The arrival of the Marist Sisters in 1873 and the Presentation Brothers in 1894 enhanced Carrick on Shannon as a centre of education for over a century.
Two matters of interest in the story of the Bush Hotel are remembered from the Nineteenth century. The first was a tragic accident, when a male guest, who had a wooden leg, over-balanced and fell down the stairs, sustaining fatal injuries. The other was a ghostly presence in the attic, which may have been fact or phantom!In 1898, The Local Government Act replaced the old Grand Jury with the more Democratic Leitrim County Council.
The meetings of the Council, the sessions of the Courts, and the business of commercial travellers all brought additional trade to the Hotel. Despite emigration the town still catered for a large rural population. Agriculture was modernising, the setting up of the local Kiltoghert Co-operative Creamery being a good example. Emigrants’ remittances from America helped the local economy.
The coming of the Twentieth century was a time of great hope and expectation. It was marked for the Bush Hotel by the building in 1902 of the present three-story structure facing on to Main St., as the business continued to expand.

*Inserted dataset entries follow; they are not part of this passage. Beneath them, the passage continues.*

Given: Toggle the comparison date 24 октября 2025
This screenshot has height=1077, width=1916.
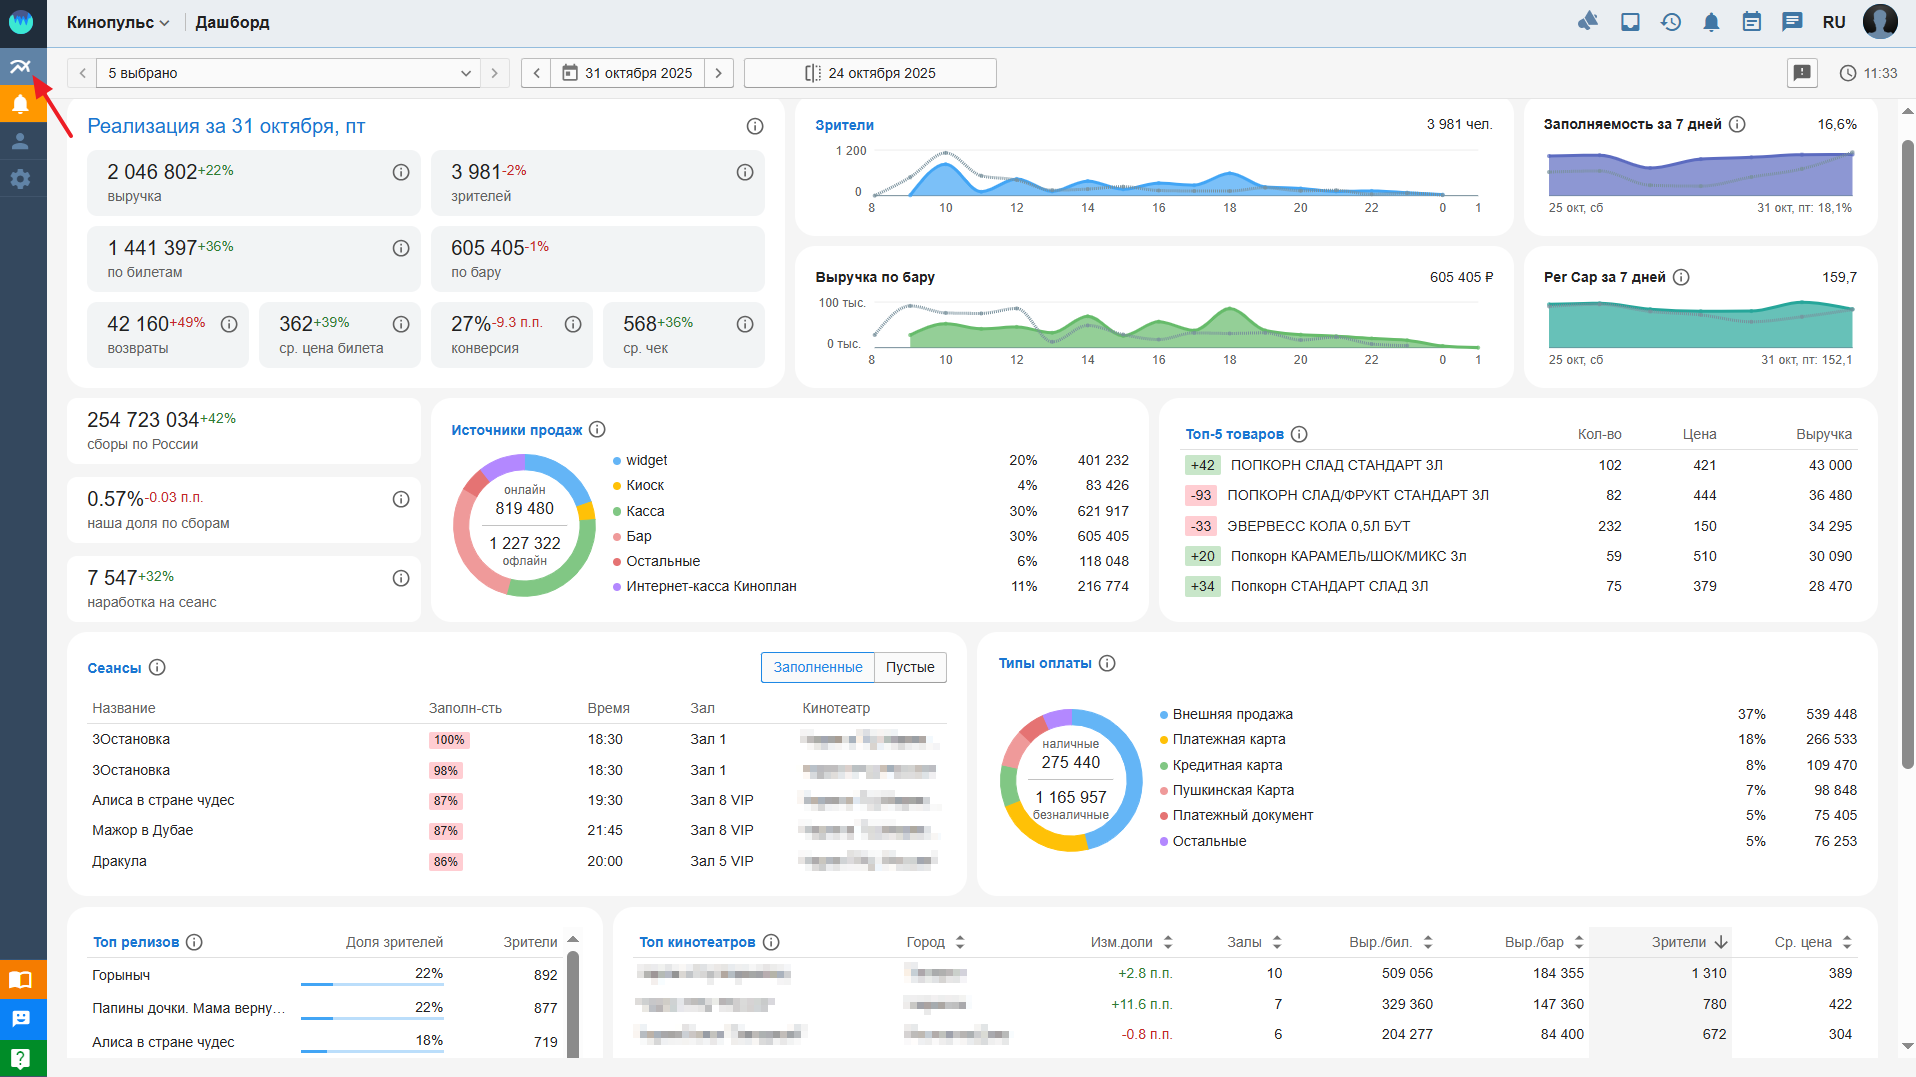Looking at the screenshot, I should (870, 73).
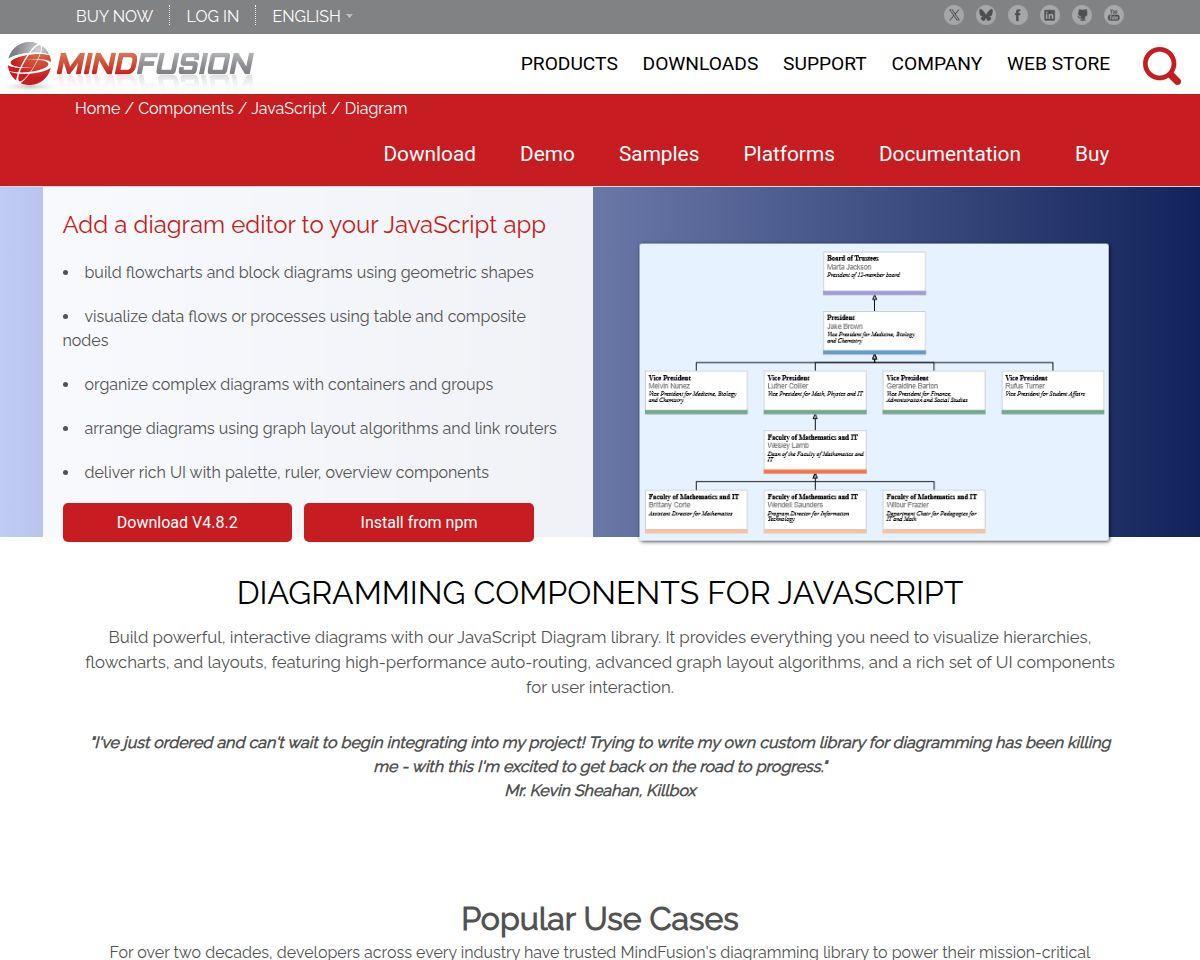The height and width of the screenshot is (960, 1200).
Task: Open the X (Twitter) social icon
Action: coord(954,15)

The coming of the motor car brought a new dimension to travel and the Bush Hotel was a popular stop on the Dublin-Sligo Road.
Early events in the new century were the expectation of Home Rule, the setting up of the Ulster and National Volunteers, the First World War, the 1916 Rising, all with local repercussions.
In August 1917 a then little known visitor arrived at the Bush Hotel. He had come to organise the Sinn Fein Party in Carrick on Shannon, Drumlion and Gowel. His name was Michael Collins, who soon became the heroic leader in the War of Independence (1919-21) and a victim of the Civil War (1922-23).
Other events were the setting up of the Irish Free State 1922, the replacement of the Royal Irish Constabulary by An Garda Siochana, and important bye-election in 1925 when Sam Holt, Carrick on Shannon’s only T.D. was elected.
The period 1939-45 was a difficult time for business because of war-time scarcity, but the country maintained its neutrality and was spared the horrors of the Second World War. In the 1950’s Carrick on Shannon developed as a centre for angling tourism. Later the establishment of the Local Marina made Carrick on Shannon a leading centre for river cruising. These developments helped to make tourism a major part of the local economy.
The building of the riverside service road gave a new access to the Bush Hotel property and enabled major expansion, which includes the Orchard Conference Centre and spacious car parks.
In 1997, because of her family ties with the Carrick on Shannon area Mary McAleese chose the Bush Hotel to Launch her successful campaign for President of Ireland – Uachtaran na hEireann.
The Hotel was demolished and rebuilt in 1920. Throughout the Twentieth Century the Bush Hotel, County Leitrim has continued to be a major centre of social and commercial life in Carrick on Shannon.
The Hotel was acquired by the Dolan Family in 1992 after 3 years closure and following a complete refurbishment opened in 1993 with 11 employees (8 of whom are still with us and two sadly are deceased).
Since then it has been a flagship for the development tourist industry and has maintained its reputation for unrivalled service to its patrons and has undergone continuous expansion and redevelopment in the last decade.
Over the years the Bush has greatly helped the local community by providing facilities for meetings of clubs and organisations and social functions. In 2010, when St Mary’s Church was undergoing renovations, over several months Sunday Mass was celebrated in the Orchard Room of the Hotel proving on that occasion that there was ‘room at the Inn’.